Si Donald Trump a réussi son pari, il pourra revendiquer une victoire d'un genre nouveau, très personnelle, presque transactionnelle : celle d'avoir transformé l'Iran d'un actif toxique en actif spéculatif. Il ne s'agirait pas d'imposer une paix durable. Trump n'a jamais eu la patience des architectes. Il s'agirait plutôt de réduire suffisamment le risque pour que le capital recommence à faire ses calculs.

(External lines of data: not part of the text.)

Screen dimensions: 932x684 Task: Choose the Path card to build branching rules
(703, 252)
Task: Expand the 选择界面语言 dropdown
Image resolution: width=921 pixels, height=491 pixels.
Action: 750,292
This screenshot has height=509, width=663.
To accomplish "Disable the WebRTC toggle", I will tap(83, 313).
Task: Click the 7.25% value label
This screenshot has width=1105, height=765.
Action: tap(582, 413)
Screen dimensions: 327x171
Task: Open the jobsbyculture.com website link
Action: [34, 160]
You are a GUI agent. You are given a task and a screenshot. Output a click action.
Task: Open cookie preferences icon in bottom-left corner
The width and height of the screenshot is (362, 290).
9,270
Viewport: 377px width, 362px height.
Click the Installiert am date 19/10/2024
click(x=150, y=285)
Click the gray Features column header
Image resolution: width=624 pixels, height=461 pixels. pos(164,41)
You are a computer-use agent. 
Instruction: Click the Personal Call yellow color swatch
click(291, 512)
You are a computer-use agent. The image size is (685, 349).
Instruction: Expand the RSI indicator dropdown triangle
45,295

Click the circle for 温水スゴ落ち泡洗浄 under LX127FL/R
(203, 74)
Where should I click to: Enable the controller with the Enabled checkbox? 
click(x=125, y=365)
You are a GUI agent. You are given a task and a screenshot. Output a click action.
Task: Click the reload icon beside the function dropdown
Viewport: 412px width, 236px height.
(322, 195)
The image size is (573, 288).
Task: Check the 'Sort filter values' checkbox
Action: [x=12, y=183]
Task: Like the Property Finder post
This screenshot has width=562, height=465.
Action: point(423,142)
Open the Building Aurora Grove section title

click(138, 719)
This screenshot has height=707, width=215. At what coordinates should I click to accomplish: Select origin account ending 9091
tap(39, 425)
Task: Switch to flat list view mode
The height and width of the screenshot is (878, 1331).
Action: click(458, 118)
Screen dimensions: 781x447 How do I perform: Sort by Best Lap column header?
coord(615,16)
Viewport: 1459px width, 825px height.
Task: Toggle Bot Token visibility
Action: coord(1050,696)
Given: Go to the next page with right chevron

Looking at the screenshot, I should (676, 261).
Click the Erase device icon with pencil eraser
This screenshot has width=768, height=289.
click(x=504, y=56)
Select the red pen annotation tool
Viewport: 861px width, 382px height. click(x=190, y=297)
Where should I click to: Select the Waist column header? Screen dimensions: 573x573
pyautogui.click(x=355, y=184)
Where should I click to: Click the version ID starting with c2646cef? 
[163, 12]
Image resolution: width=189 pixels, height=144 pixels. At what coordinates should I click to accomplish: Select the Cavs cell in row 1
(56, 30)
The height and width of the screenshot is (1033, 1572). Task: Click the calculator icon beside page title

Les flux financiers ne demandent pas la paix éternelle. Ils réclament un point d'entrée, un rendement suffisamment élevé pour justifier le risque, et une protection politique minimale. C'est précisément le rôle que Washington semble vouloir endosser : sécuriser le premier tour de table. Le précédent vénézuélien nourrit d'ailleurs le débat. Après l'assouplissement des sanctions et l'ouverture progressive de l'économie, plusieurs véhicules d'investissement se sont rapidement constitués pour capter les actifs redevenus accessibles. L'un d'eux, porté par Yorkville Advisors, prévoit de lever 200 M$ via un SPAC afin d'acquérir une entreprise au Venezuela. Rien d'illégal n'est établi. Mais le calendrier interroge. D'autant que Yorkville entretient des liens d'affaires étroits avec l'écosystème Trump. Le groupe a accompagné Trump Media & Technology Group dans une levée de 2,5 Md$ destinée à financer une stratégie Bitcoin, lancé plusieurs ETF estampillés « America First » et partage certains dirigeants avec des véhicules soutenus par Eric Trump et Donald Trump Jr, les fils du président de la première puissance mondiale. Ces liens font aujourd'hui l'objet d'une enquête du sénateur démocrate Ron Wyden, qui s'interroge sur d'éventuels conflits d'intérêts.

Délit d'initié ?

L'autre enjeu, plus explosif, tient à la valeur financière de l'information politique. Dans une séquence où une simple déclaration présidentielle peut faire varier le prix du pétrole de plusieurs dollars par baril, la frontière entre décision publique, avantage informationnel et opportunité de marché devient dangereusement ténue. Chaque annonce de la Maison-Blanche, chaque rumeur de cessez-le-feu, chaque menace sur le détroit d'Ormuz s'est immédiatement répercutée sur les positions pétrolières, les contrats à terme (futures), les ETF spécialisés dans l'énergie, les majors, les sociétés de services pétroliers, les opérateurs de transport maritime ou encore les groupes susceptibles de bénéficier d'une éventuelle reconstruction. Des élus démocrates ont demandé aux régulateurs américains d'examiner des mouvements de marché jugés suspects avant plusieurs annonces majeures de l'administration Trump concernant l'Iran. Le Wall Street Journal a également révélé qu'une série d'opérations inhabituelles, portant sur plusieurs centaines de millions de dollars, faisait l'objet d'un examen par la Commodity Futures Trading Commission (CFTC). Si, aujourd'hui,  une implication directe de Donald Trump et de ses proches n'est pas établie,  le mécanisme, lui, est bien connu des marchés.